** BEGIN Excerpted records **
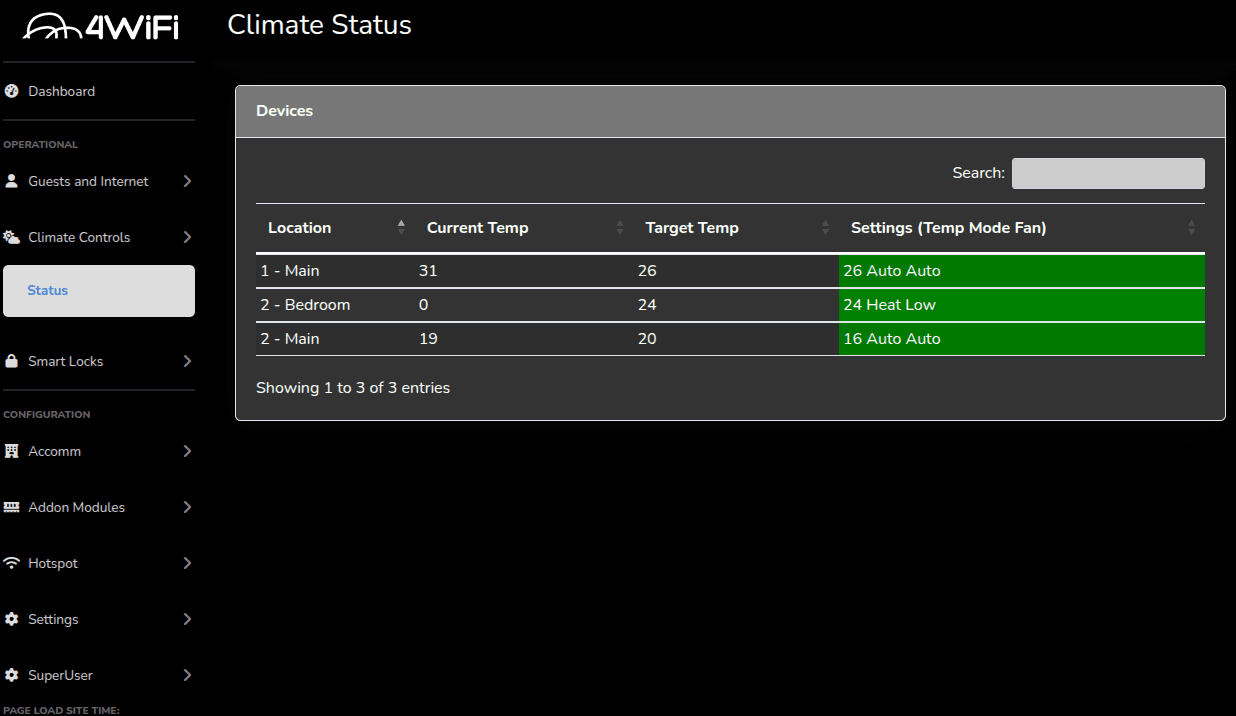Click the Accomm building icon

click(x=12, y=451)
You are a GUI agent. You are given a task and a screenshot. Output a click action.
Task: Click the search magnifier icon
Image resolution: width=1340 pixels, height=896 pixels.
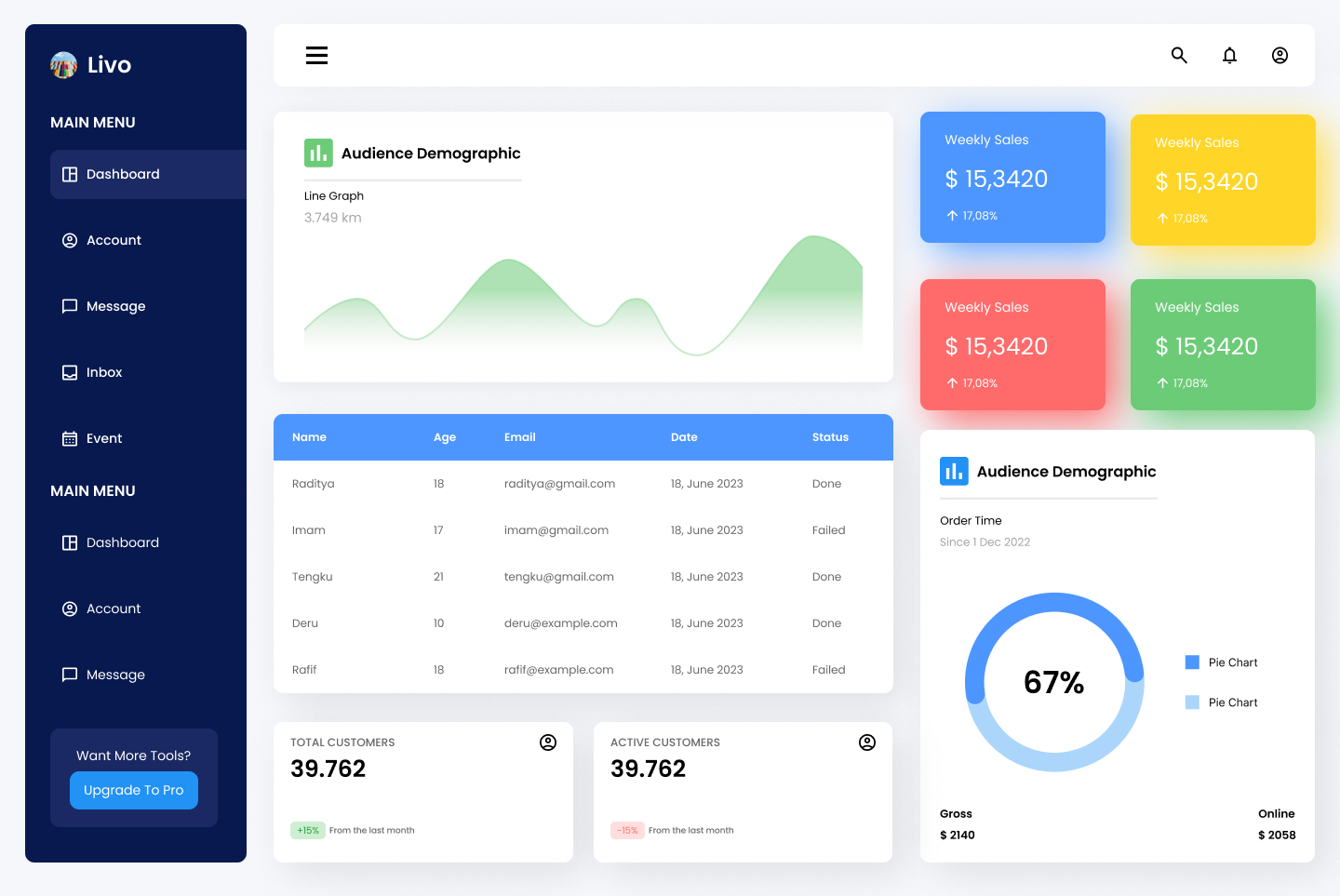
** END Excerpted records **
Format the entries above as a JSON list of strings with one string per line. Omit blank lines and leave out the pictures.

=== Exercise output ===
[
  "Click the Accomm building icon",
  "click(x=12, y=451)",
  "You are a GUI agent. You are given a task and a screenshot. Output a click action.",
  "Task: Click the search magnifier icon",
  "Image resolution: width=1340 pixels, height=896 pixels."
]